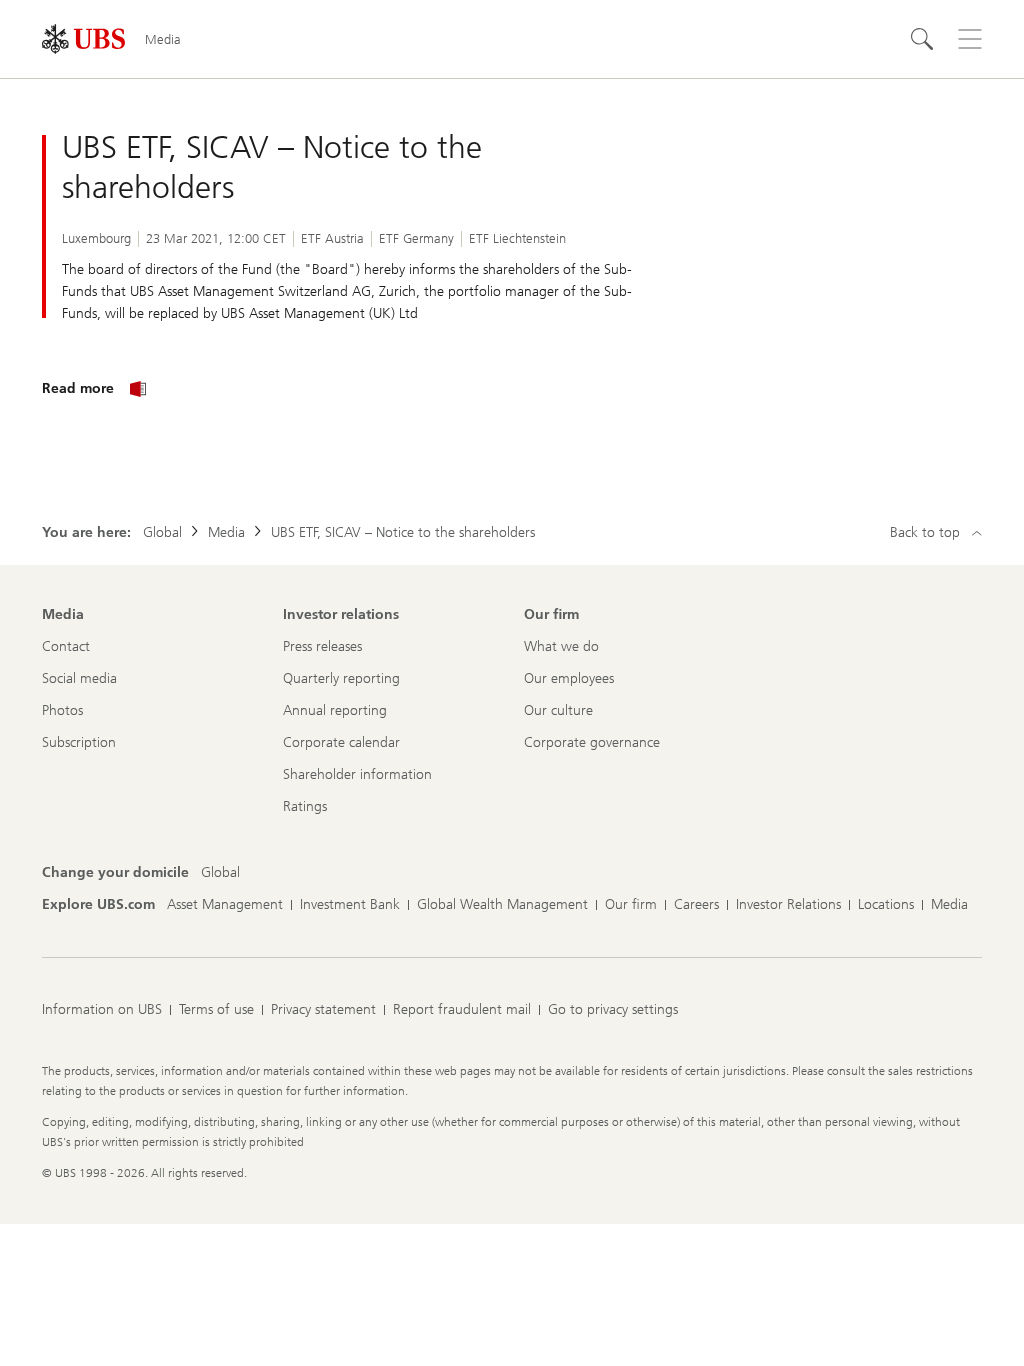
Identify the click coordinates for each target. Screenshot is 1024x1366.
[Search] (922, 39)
==
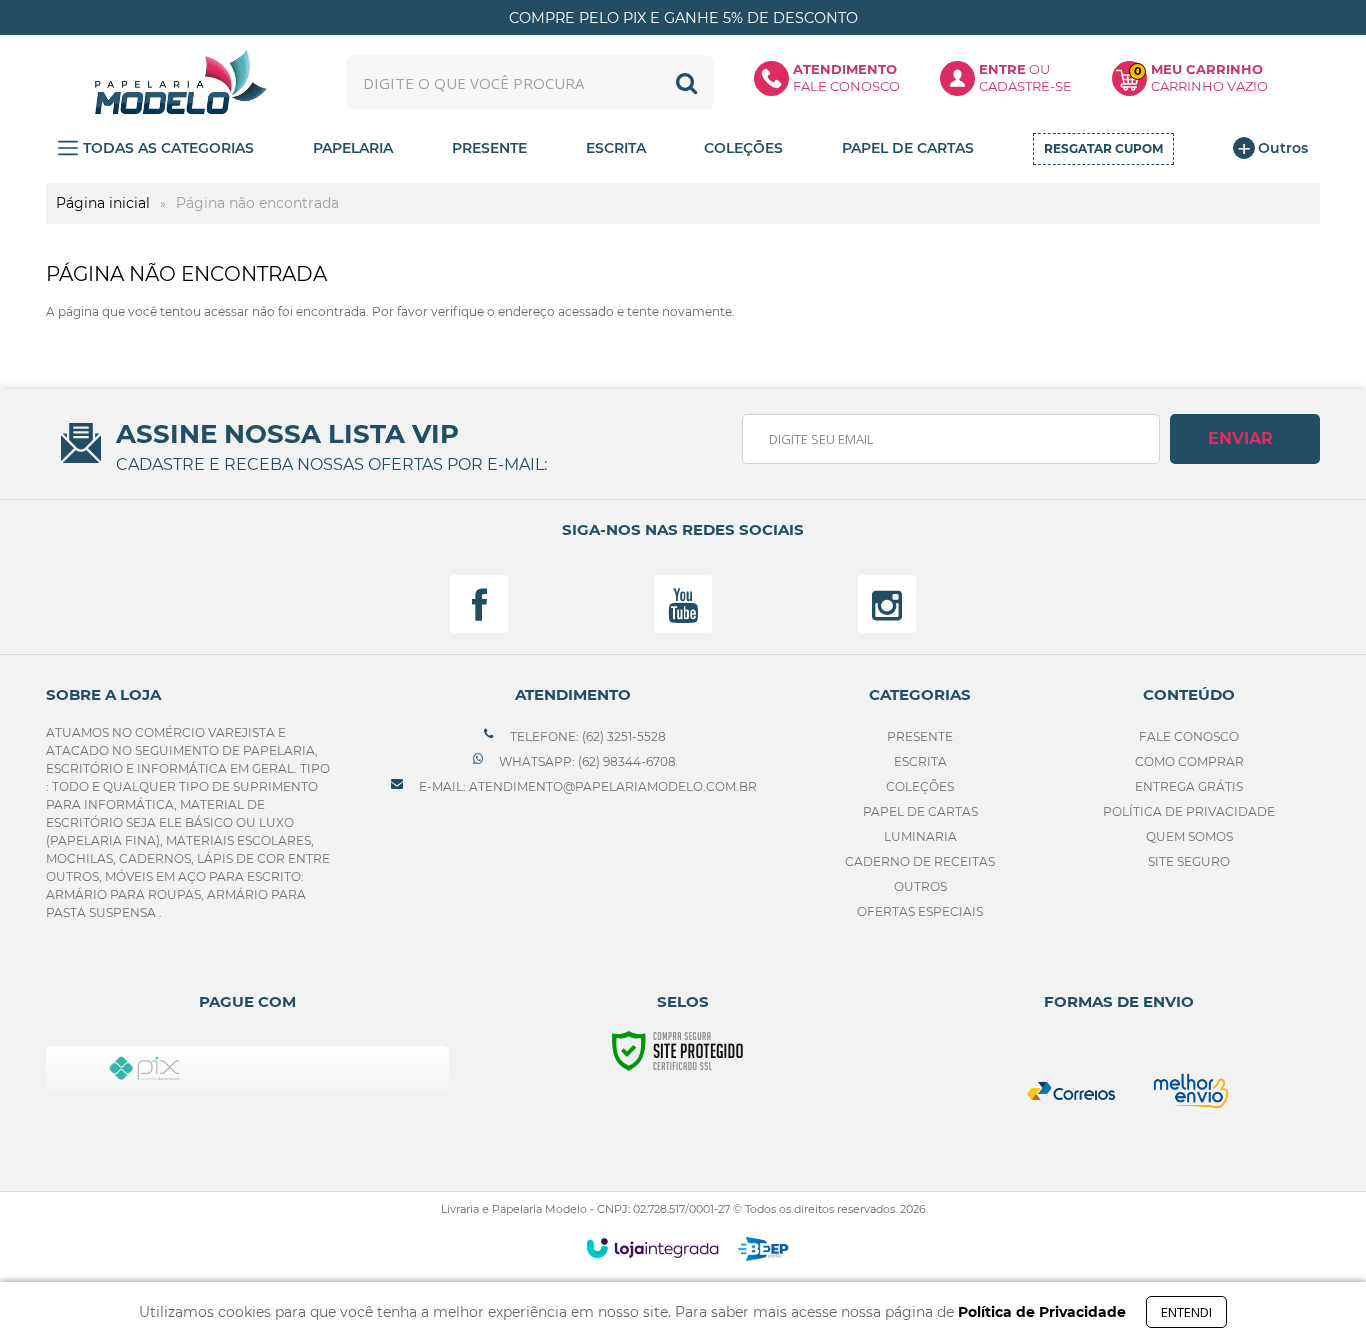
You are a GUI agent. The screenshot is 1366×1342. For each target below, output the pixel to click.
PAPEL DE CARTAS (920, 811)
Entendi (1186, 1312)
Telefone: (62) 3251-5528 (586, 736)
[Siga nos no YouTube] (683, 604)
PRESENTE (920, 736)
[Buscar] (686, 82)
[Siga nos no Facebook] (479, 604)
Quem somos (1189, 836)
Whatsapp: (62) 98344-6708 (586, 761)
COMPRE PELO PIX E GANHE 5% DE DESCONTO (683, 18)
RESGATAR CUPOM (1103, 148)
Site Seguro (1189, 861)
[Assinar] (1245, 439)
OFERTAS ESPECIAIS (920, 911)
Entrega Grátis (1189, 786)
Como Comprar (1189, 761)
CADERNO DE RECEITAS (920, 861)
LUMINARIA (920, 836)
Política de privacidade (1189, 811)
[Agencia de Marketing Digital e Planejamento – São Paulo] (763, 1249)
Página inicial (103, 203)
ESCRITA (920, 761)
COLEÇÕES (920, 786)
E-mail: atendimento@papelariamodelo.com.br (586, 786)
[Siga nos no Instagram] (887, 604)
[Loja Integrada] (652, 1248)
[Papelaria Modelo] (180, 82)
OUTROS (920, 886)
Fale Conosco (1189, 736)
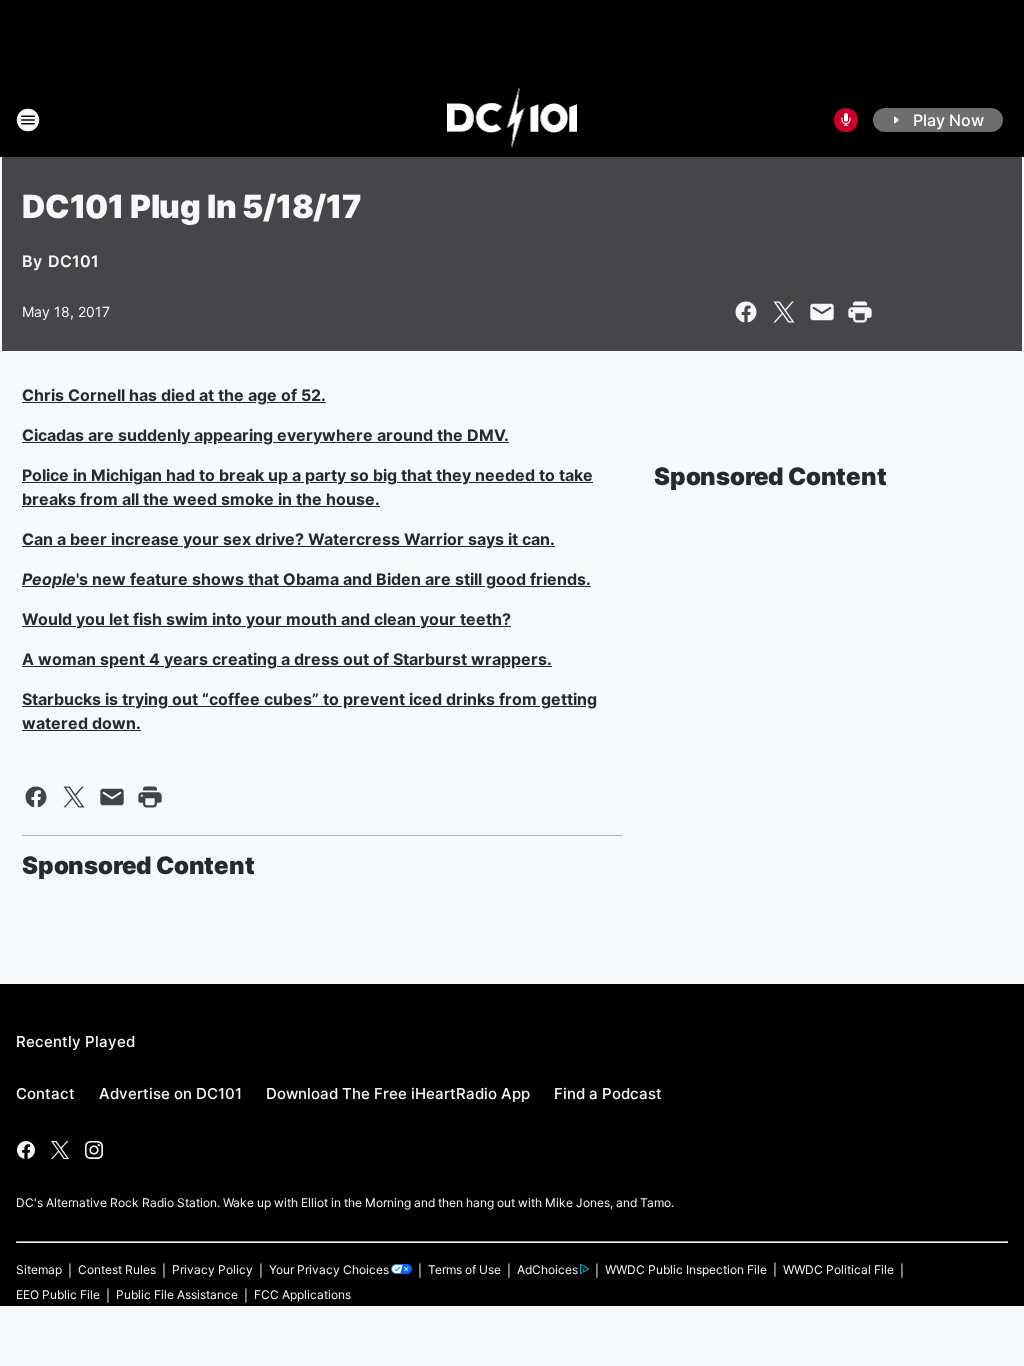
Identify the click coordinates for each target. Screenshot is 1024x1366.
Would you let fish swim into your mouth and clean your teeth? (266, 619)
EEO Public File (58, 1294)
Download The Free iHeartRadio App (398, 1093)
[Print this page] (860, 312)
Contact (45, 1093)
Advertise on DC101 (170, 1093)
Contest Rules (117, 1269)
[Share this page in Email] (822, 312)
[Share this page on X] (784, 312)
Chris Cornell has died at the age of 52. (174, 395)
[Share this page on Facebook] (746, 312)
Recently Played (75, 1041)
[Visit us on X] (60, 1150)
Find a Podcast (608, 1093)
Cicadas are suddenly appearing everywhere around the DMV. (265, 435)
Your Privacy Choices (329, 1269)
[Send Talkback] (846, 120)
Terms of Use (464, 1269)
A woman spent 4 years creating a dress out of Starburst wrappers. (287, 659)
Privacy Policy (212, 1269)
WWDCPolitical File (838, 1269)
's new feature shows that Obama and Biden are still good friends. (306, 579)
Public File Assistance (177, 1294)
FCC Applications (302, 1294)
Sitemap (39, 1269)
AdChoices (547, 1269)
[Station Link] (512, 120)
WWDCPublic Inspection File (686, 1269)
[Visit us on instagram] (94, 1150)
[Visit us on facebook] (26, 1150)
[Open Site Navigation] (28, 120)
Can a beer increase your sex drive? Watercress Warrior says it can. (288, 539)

## Assignment
From the records above, quote only the lines running from the line with "Find a Podcast (608, 1093)" to the line with "Can a beer increase", both lines included.

## Response to this task
Find a Podcast (608, 1093)
Cicadas are suddenly appearing everywhere around the DMV. (265, 435)
Your Privacy Choices (329, 1269)
[Send Talkback] (846, 120)
Terms of Use (464, 1269)
A woman spent 4 years creating a dress out of Starburst wrappers. (287, 659)
Privacy Policy (212, 1269)
WWDCPolitical File (838, 1269)
's new feature shows that Obama and Biden are still good friends. (306, 579)
Public File Assistance (177, 1294)
FCC Applications (302, 1294)
Sitemap (39, 1269)
AdChoices (547, 1269)
[Station Link] (512, 120)
WWDCPublic Inspection File (686, 1269)
[Visit us on instagram] (94, 1150)
[Visit us on facebook] (26, 1150)
[Open Site Navigation] (28, 120)
Can a beer increase your sex drive? Watercress Warrior says it can. (288, 539)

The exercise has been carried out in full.